Audit logs

Prev Next

Audit logs will typically be used to keep a record of the transactions being performed by the Collective. These typically provide a definitive record of all accesses and administrative actions sufficient for an audit trail to be followed through the system. These do not drill down to the same level of detail as daemon logs. Even though you will see audit logs from cz-configd such as appliance_status_changed, this should not be considered as an adequate means of monitoring the health of a Collective.

Audit logs are generated by the appliances but are not queried or viewed locally, They are typically are aggregated by the LogServer or the LogForwarder and often exported.

Log handling

Audit logs are written to a local database within each Appliance using logd. Logd manages the storage and can store up to 100,000 audit log records; this should not be considered as log storage - rather logs must be sent on to an appropriate (external) system for permanent storage and analysis. This limit can be increased if required using the SSH command line cz-config command. In the event that logs cannot be sent on (or the sending rate over the network is insufficient) then a warning will be issued (on the dashboard) when 40% of the allowed storage is full.

When sending logs, there are three options: use the LogServer, via the LogForwarder or through Rsyslog. Irrespective of the option chosen audit logs are always sent to Rsyslog in order that they can be exported from the appliance (in real time) along with the daemon logs. Unlike the daemon logs, audit logs are stored in syslog to ensure that the integrity of the audit log trail is not broken during outages, upgrades, etc. This storage has a daily limit and a maximum duration of 7 days.

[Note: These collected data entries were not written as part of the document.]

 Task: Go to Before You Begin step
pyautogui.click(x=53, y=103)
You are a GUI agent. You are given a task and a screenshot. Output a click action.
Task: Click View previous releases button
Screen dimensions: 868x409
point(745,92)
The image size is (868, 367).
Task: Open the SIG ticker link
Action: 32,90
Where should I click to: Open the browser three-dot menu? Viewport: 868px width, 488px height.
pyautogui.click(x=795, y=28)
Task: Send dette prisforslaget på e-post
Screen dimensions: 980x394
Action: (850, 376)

There is also the additional 1GB buffer per configured destination. However, neither of these should be considered as guaranteed log storage and if no Rsyslog destination is available then these logs will be lost.

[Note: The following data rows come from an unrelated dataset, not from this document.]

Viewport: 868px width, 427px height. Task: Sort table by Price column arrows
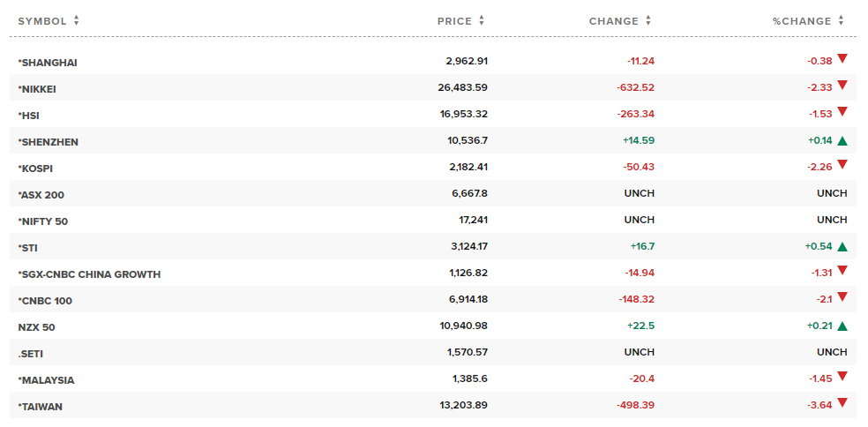pyautogui.click(x=482, y=21)
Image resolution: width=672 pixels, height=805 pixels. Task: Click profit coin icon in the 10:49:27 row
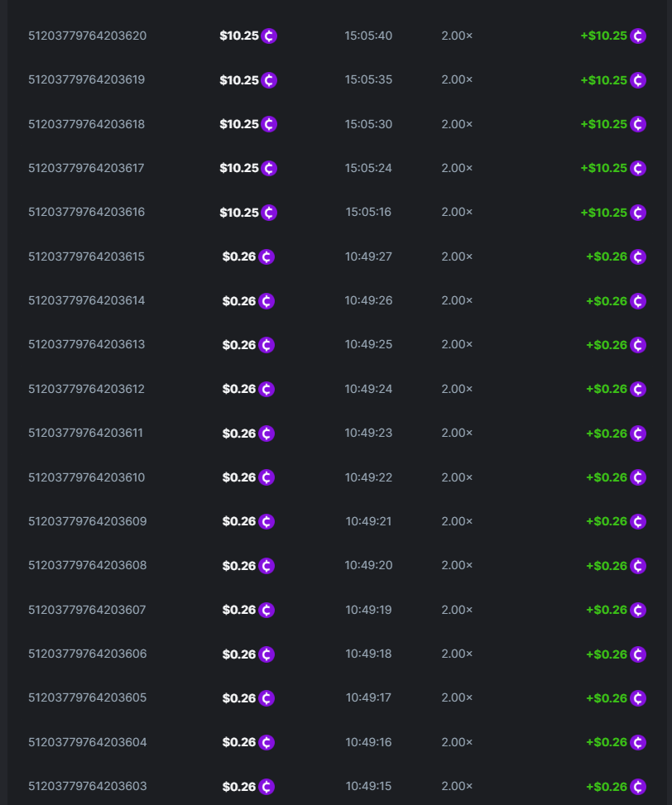(638, 256)
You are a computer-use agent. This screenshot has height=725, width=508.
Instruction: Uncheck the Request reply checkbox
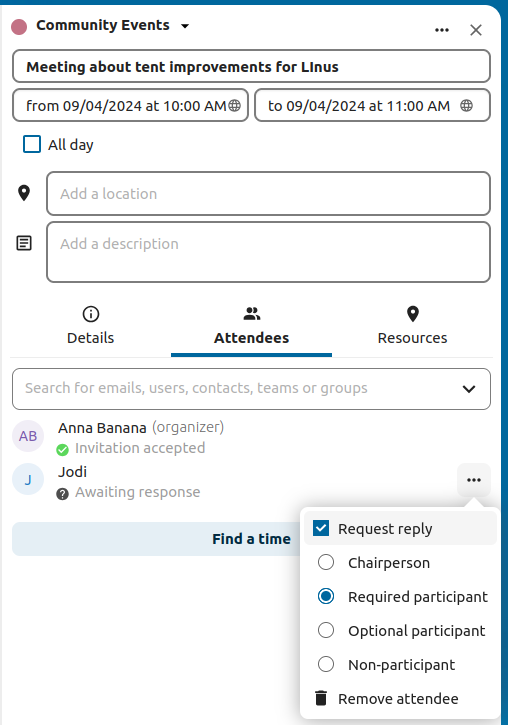(x=321, y=528)
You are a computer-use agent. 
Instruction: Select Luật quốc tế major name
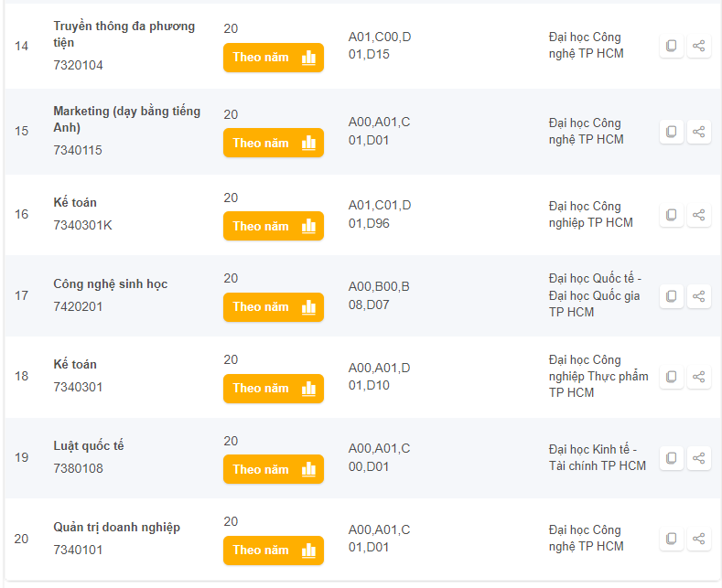pos(89,446)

Logs are written based on quantity and rate - both these parameters should be carefully thought about when planning any deployment. The main generator of audit logs will be IP access audit logs from vpnd. These are generated when a user connects to a (protected) host. There is a default interval for ongoing IP access connections such that a new record will be generated for each open connection once every 120 seconds. This can mean a lot of records - 5000 users with 10 connections to 4 Sites for 8 hours would produce almost 50M audit log records! For this reason it is possible to set the Change IP access audit log interval by Site in Sites > General.

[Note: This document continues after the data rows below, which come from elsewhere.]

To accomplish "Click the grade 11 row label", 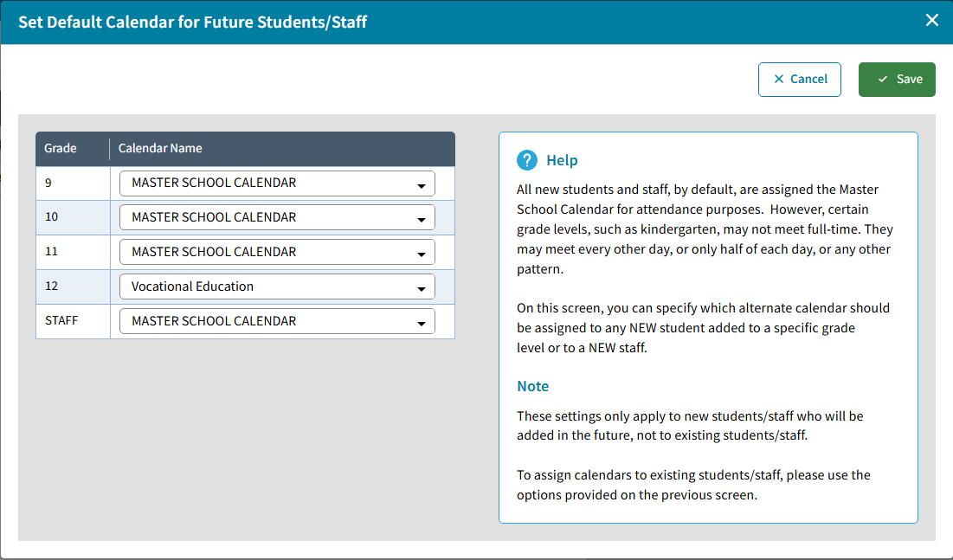I will tap(52, 251).
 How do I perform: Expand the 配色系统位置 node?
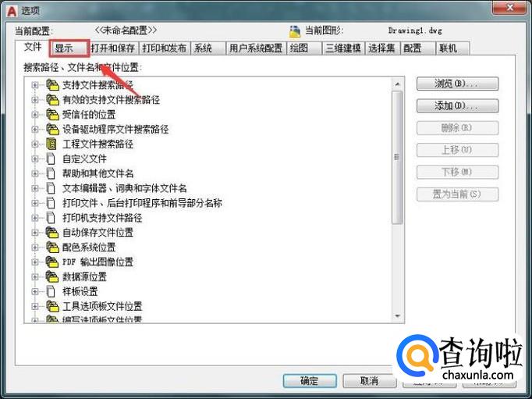[x=35, y=248]
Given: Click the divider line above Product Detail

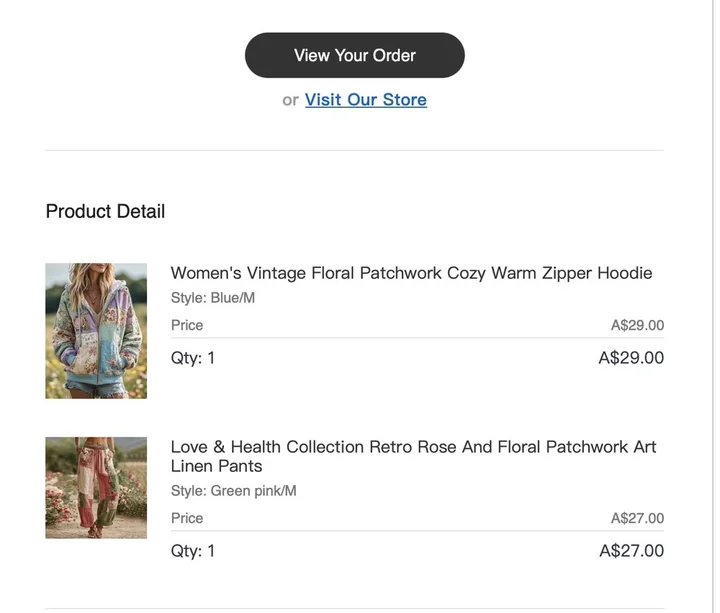Looking at the screenshot, I should pos(354,150).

As well as the option to increase the time interval, by setting the value to 0 you can disable IP access logging for that Site. This can for instance be very useful when combined with other Site based settings such as when:

  • Route all traffic through tunnel is being used and a specific Site is the destination for all the user's default Gateway traffic. This is likely to be very uncontrolled with many web pages opening 10s of embedded links all generating audit logs.

  • Alternative default route for all user traffic is being used and all the user's traffic is being directed to a different default gateway. This is sometimes done when it needs to be filtered or processed by some other network appliance which may well also be performing audit logging.

Log Format

The log records themselves are always sent in JSON format:

{
    "version": 2,
    "date": "<MMM dd HH:mm:ss>",
    "timestamp": "<ISO 8601 UTC>",
    "hostname": "<hostname>",
    "daemon": "cz-controllerd",
    "log": {
        "authentication_type": "Client",
        "claims_token_id": "<GUID>",
        "client_ip": "<IP>",
        "collective_id": "<GUID>",
        "collective_name": "<name>",
        "distinguished_name": "CN=<device ID>,CN=<name>,OU=<OU>",
        "distinguished_name_device_id": "<device ID>",
        "distinguished_name_ou": "<OU>",
        "distinguished_name_user": "<name>",
        "id": "<GUID>",
        "timestamp": "<ISO 8601 UTC>",
        "user_claims": {
            "ag": {
                "deviceId": "<GUID>",
                "distinguishedName": "CN=<device ID>,CN=<name>,OU=<OU>",
                "identityProviderId": "<GUID>",
                "identityProviderName": "<name>",
                "loginTime": "<ISO 8601 UTC>",
                "passwordWarning": false,
                "username": "<name>"
            },
            "emails": [
                "admin@email.com"
            ],
            "firstName": "<name>",
            "id": "<GUID>",
            "lastName": "<surname>",
            "Tags": [
                "builtin"
            ],
            "username": "<username>"
        },
        "version": 22
    }
}

They include the collective_id field, this is useful when several Collectives have their logs fed into one external SIEM. There is also the hostname (log_source on LogServer/OpenSearch/Elasticsearch) field which uses the appliance's hostname and records which appliance generated the log record. When auto-scaling scripts are being used, then this field may have a somewhat random looking value as it is generated from the instance IDs created by the cloud provider.

For a some complete examples of how selective audit logs are formatted refer to Audit log flow.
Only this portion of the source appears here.